Problem statement: Below are some records. Quote exactly the lines from the one that contains "Click the coconut sauce description line" through the last, both included, and leave out the pictures.

The records:
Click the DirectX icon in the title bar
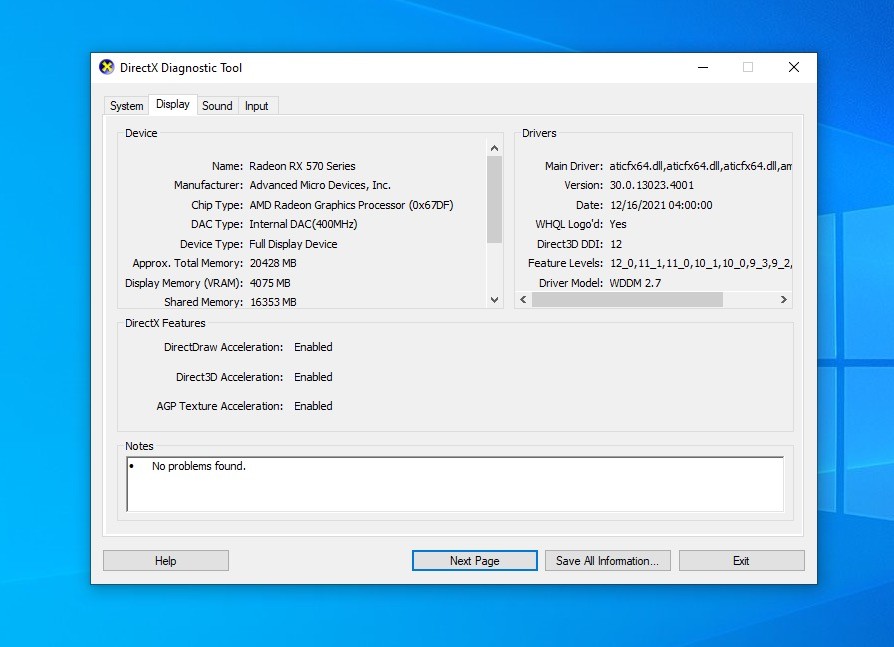The image size is (894, 647). tap(107, 68)
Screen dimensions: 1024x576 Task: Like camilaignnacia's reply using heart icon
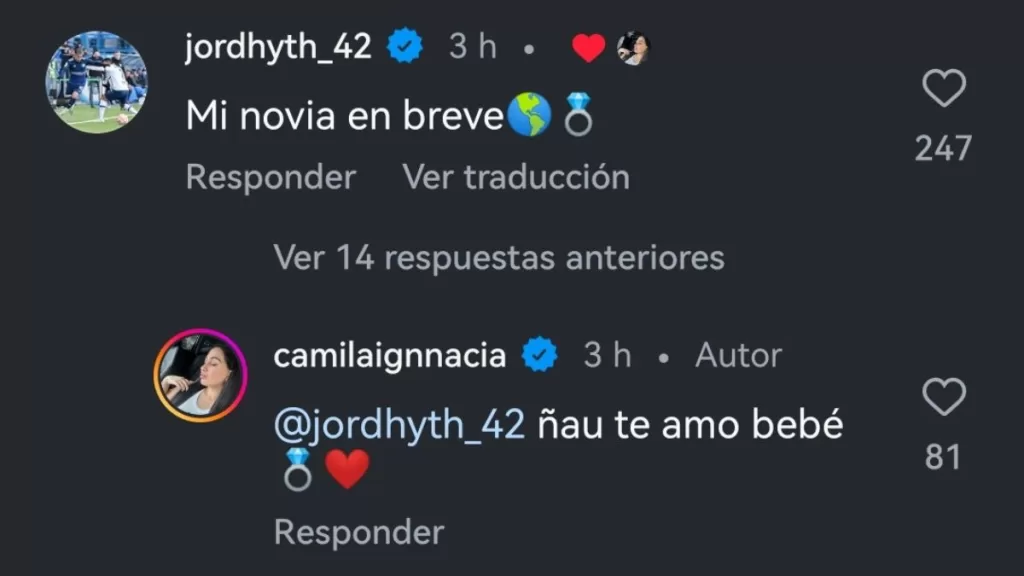943,397
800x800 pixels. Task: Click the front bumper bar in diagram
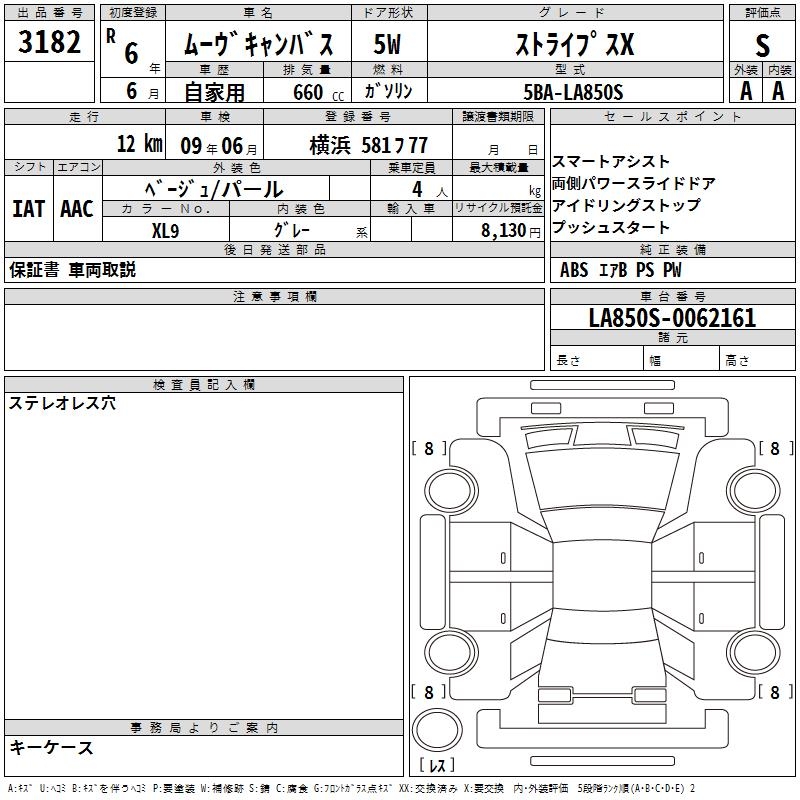(x=603, y=385)

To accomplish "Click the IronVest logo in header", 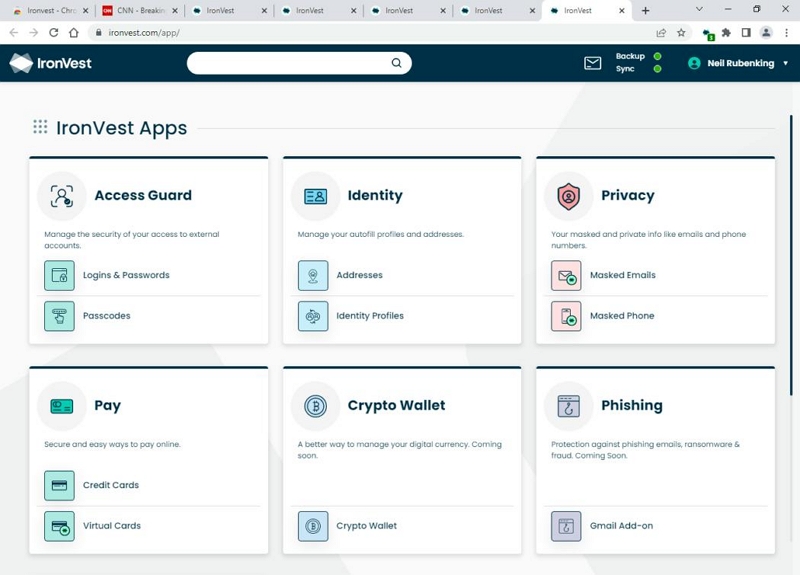I will 51,63.
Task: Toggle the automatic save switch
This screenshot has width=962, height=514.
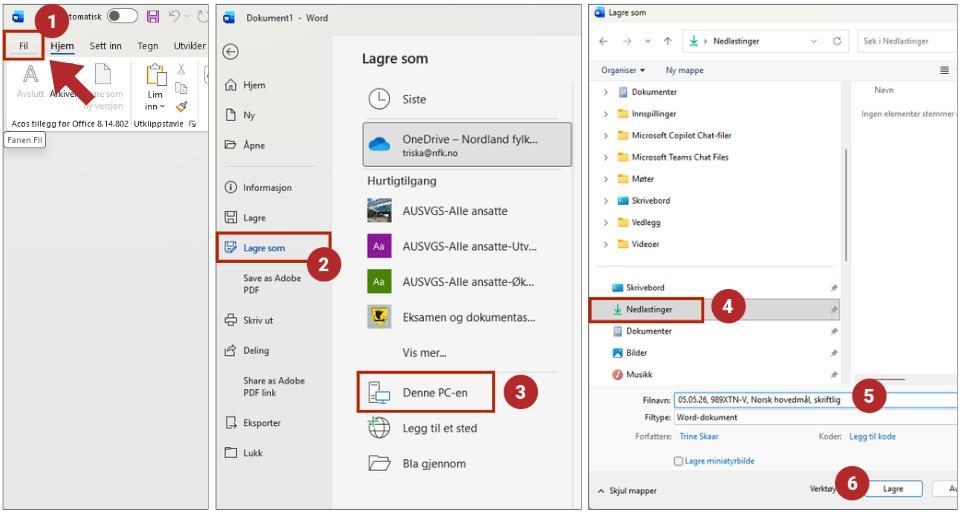Action: click(122, 17)
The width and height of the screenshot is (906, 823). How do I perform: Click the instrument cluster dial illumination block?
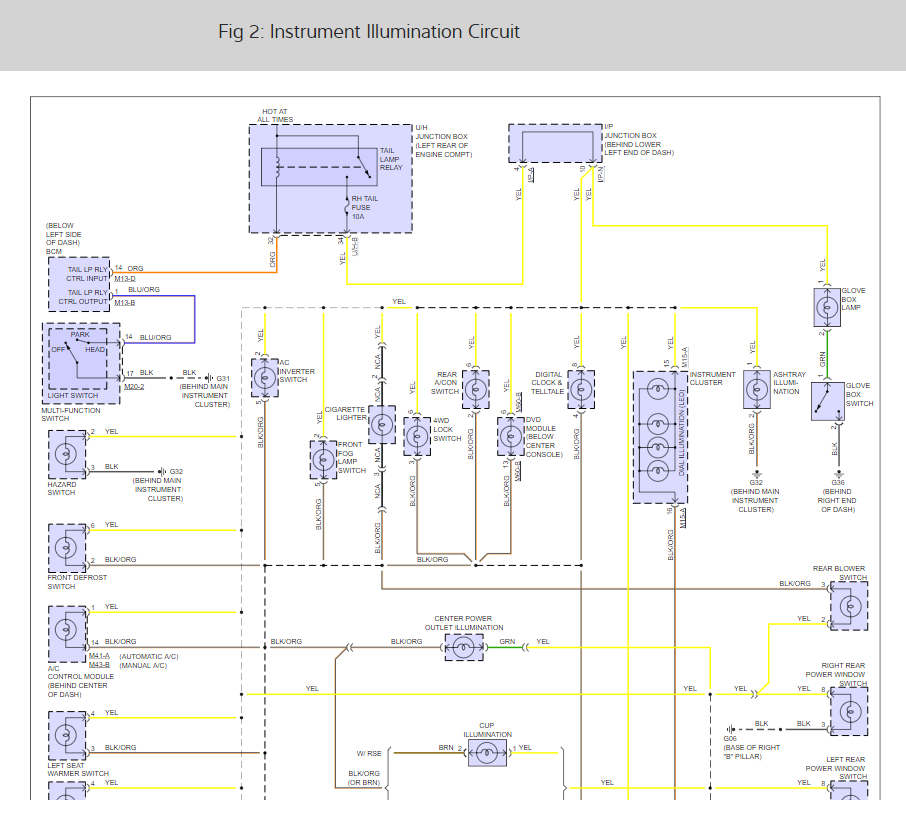[x=659, y=436]
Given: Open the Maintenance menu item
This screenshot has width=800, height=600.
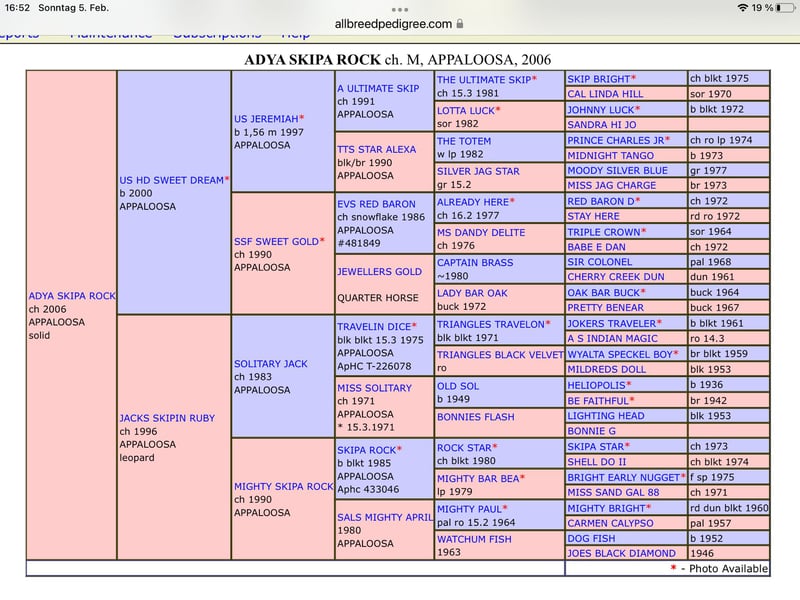Looking at the screenshot, I should point(110,36).
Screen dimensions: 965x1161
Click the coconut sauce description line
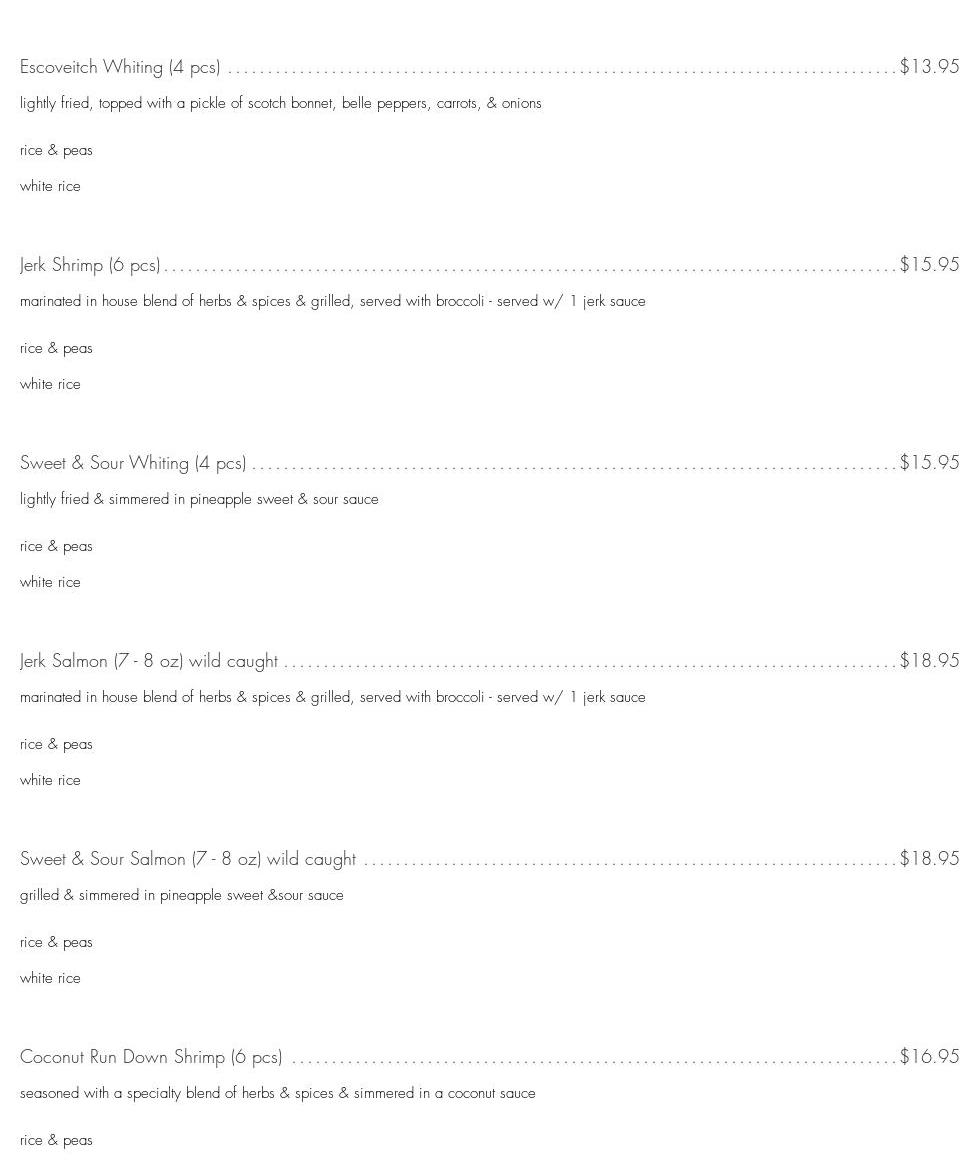[x=277, y=1093]
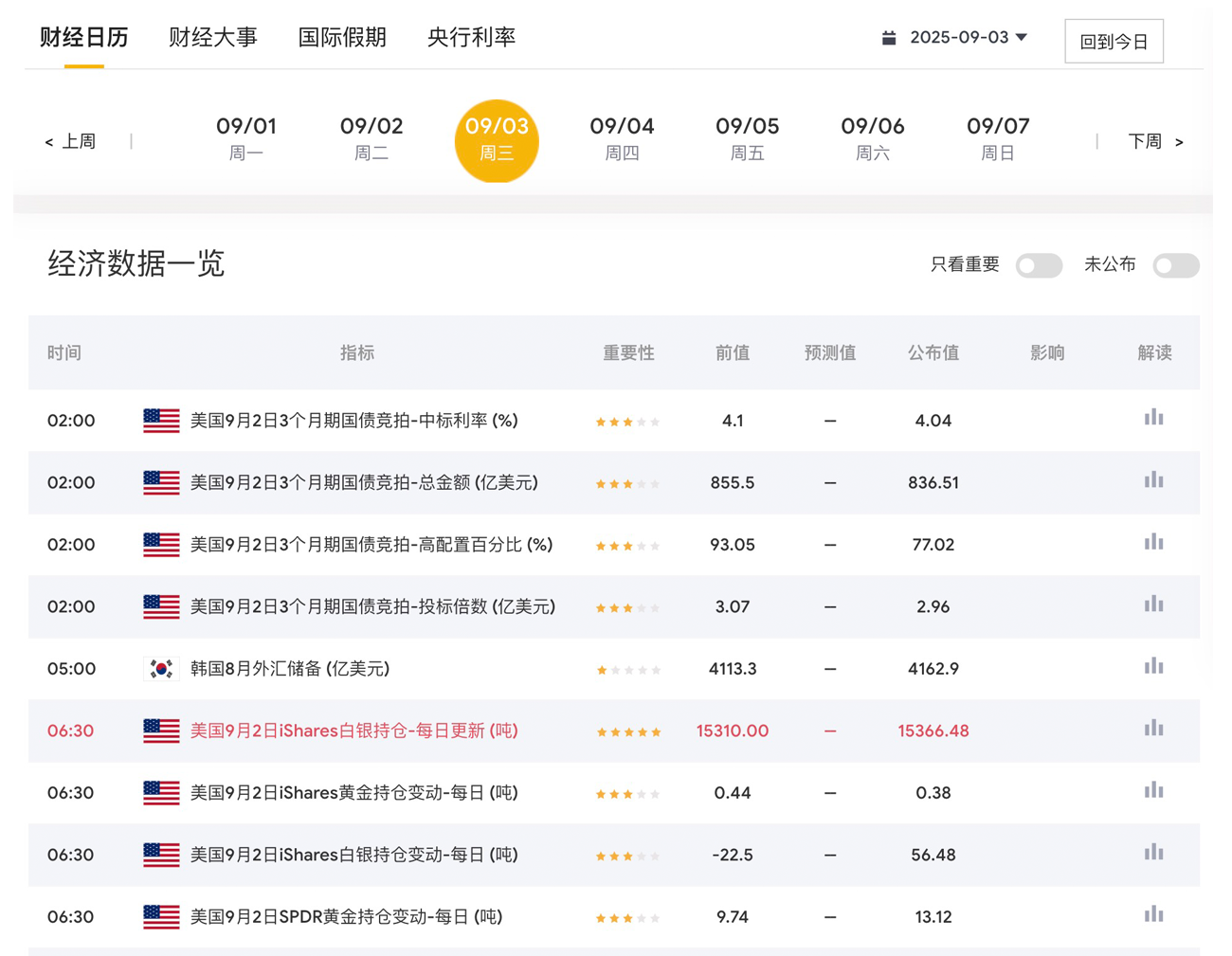Go to previous week via 上周

click(70, 141)
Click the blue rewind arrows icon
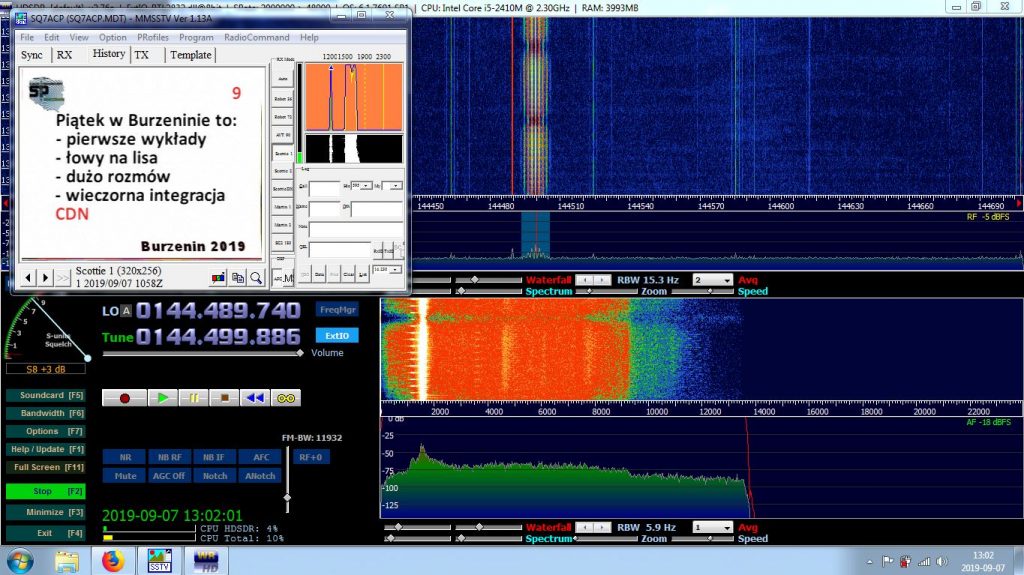Viewport: 1024px width, 575px height. coord(255,398)
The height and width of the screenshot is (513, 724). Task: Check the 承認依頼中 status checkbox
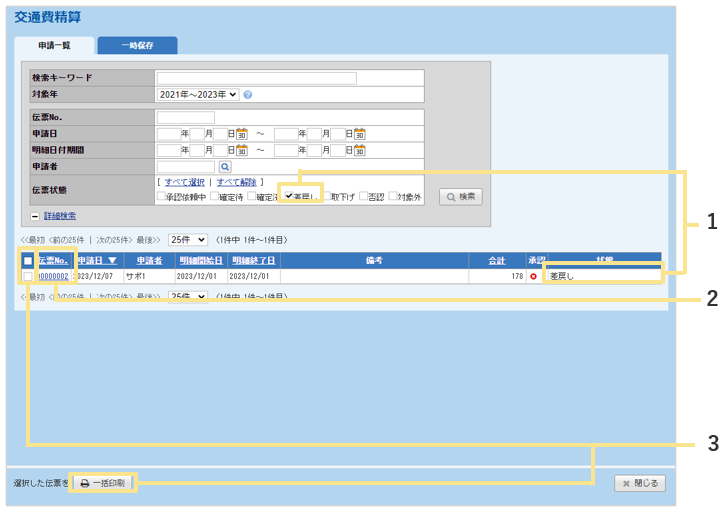coord(162,197)
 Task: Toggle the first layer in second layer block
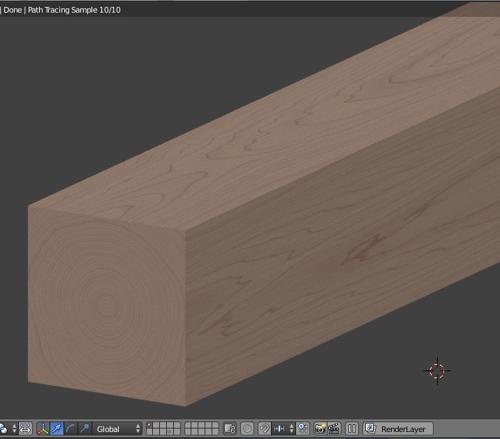(x=187, y=425)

Written response:
Click the coconut sauce description line
[x=277, y=1093]
Go to previous week via 上周

click(70, 141)
Click the blue rewind arrows icon
Viewport: 1024px width, 575px height. coord(255,398)
The height and width of the screenshot is (513, 724). Task: Check the 承認依頼中 status checkbox
coord(162,197)
 Task: Toggle the first layer in second layer block
(x=187, y=425)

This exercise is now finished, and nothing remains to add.